# Problem
Retype the records below word for word, from the line with "View the Meiji raw chocolate cookie box image" to the line with "Action: (x=301, y=316)".

# Source records
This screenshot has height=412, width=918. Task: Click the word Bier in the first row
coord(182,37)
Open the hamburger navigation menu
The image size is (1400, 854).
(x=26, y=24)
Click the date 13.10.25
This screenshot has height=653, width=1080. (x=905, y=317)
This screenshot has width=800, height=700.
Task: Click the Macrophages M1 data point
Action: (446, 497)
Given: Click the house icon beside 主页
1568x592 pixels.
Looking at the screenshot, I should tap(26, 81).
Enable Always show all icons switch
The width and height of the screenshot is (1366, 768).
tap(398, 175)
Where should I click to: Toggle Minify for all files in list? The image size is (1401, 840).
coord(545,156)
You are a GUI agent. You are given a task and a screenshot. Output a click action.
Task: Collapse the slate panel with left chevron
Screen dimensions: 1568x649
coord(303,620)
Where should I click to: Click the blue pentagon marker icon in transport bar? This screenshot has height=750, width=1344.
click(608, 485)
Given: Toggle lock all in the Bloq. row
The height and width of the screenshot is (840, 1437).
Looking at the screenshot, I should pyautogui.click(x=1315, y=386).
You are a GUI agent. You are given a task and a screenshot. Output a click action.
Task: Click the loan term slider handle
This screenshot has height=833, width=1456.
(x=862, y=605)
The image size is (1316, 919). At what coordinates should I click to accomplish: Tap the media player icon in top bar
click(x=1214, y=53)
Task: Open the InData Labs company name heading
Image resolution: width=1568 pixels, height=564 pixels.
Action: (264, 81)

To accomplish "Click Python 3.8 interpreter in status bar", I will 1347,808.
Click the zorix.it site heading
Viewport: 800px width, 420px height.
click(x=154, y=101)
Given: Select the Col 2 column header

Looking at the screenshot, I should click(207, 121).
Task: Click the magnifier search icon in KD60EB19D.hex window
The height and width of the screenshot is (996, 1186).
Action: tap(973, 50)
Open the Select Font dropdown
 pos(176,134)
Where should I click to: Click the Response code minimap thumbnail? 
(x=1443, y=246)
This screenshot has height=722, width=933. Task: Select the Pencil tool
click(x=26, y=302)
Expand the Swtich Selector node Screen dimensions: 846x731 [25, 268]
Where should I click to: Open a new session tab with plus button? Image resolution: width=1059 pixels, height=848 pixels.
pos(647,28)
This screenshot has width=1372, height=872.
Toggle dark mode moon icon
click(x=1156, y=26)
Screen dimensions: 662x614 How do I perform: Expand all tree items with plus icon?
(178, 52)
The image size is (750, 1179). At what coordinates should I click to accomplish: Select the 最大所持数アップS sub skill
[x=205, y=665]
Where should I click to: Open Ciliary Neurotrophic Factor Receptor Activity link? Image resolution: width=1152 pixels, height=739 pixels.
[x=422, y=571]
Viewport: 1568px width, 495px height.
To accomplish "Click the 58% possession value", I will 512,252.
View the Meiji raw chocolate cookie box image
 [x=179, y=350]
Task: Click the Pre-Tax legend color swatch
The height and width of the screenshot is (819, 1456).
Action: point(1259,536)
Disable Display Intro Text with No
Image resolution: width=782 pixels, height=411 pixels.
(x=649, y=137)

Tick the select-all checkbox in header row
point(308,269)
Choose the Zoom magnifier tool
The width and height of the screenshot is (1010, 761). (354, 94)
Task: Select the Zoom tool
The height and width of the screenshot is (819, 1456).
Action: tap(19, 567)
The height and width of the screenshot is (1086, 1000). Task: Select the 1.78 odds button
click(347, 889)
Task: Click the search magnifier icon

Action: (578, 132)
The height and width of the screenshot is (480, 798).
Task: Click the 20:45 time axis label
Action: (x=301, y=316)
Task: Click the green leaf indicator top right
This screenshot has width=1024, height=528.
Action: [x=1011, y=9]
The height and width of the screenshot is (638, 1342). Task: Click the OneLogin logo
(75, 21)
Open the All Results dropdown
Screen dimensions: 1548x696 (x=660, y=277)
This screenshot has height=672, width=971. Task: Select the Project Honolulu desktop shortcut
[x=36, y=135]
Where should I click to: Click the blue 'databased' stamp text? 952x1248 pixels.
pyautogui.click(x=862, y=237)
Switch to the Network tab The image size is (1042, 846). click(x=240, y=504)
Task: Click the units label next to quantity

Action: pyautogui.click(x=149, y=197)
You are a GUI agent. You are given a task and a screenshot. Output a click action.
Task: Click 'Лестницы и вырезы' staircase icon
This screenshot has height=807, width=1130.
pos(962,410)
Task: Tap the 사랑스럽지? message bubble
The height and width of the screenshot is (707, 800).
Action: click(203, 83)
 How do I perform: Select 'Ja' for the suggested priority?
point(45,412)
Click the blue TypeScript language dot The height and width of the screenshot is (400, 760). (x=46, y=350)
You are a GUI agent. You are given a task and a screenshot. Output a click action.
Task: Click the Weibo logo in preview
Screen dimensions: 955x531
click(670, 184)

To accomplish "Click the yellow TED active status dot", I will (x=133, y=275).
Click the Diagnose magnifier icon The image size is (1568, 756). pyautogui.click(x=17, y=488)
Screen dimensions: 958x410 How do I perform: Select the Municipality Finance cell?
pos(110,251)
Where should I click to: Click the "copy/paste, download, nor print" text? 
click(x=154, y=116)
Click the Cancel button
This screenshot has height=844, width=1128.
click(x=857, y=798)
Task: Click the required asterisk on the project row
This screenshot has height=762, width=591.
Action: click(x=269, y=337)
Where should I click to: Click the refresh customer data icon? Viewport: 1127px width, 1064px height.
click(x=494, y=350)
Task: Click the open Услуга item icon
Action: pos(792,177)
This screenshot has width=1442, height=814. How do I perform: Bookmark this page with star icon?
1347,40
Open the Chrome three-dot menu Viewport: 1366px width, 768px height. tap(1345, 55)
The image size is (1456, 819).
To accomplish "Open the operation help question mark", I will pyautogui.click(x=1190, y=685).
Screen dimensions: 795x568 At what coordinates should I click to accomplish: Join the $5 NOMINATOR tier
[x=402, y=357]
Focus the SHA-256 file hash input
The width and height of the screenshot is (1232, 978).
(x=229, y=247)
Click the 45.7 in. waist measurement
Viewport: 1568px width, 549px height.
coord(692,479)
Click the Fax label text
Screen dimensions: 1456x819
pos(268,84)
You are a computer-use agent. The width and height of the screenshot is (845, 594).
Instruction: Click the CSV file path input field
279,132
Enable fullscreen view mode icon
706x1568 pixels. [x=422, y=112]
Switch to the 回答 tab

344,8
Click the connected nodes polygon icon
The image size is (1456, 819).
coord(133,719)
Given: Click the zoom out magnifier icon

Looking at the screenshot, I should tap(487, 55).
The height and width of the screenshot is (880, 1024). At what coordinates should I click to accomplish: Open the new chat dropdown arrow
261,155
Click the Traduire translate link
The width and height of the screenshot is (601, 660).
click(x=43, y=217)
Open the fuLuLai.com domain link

# Correct response
View the Meiji raw chocolate cookie box image
 [x=179, y=350]
Task: Click the Pre-Tax legend color swatch
The height and width of the screenshot is (819, 1456).
Action: point(1259,536)
Disable Display Intro Text with No
Image resolution: width=782 pixels, height=411 pixels.
(x=649, y=137)

Tick the select-all checkbox in header row
point(308,269)
Choose the Zoom magnifier tool
The width and height of the screenshot is (1010, 761). (354, 94)
Task: Select the Zoom tool
The height and width of the screenshot is (819, 1456).
Action: tap(19, 567)
The height and width of the screenshot is (1086, 1000). Task: Select the 1.78 odds button
click(347, 889)
Task: Click the search magnifier icon

Action: (578, 132)
The height and width of the screenshot is (480, 798).
Task: Click the 20:45 time axis label
Action: (x=301, y=316)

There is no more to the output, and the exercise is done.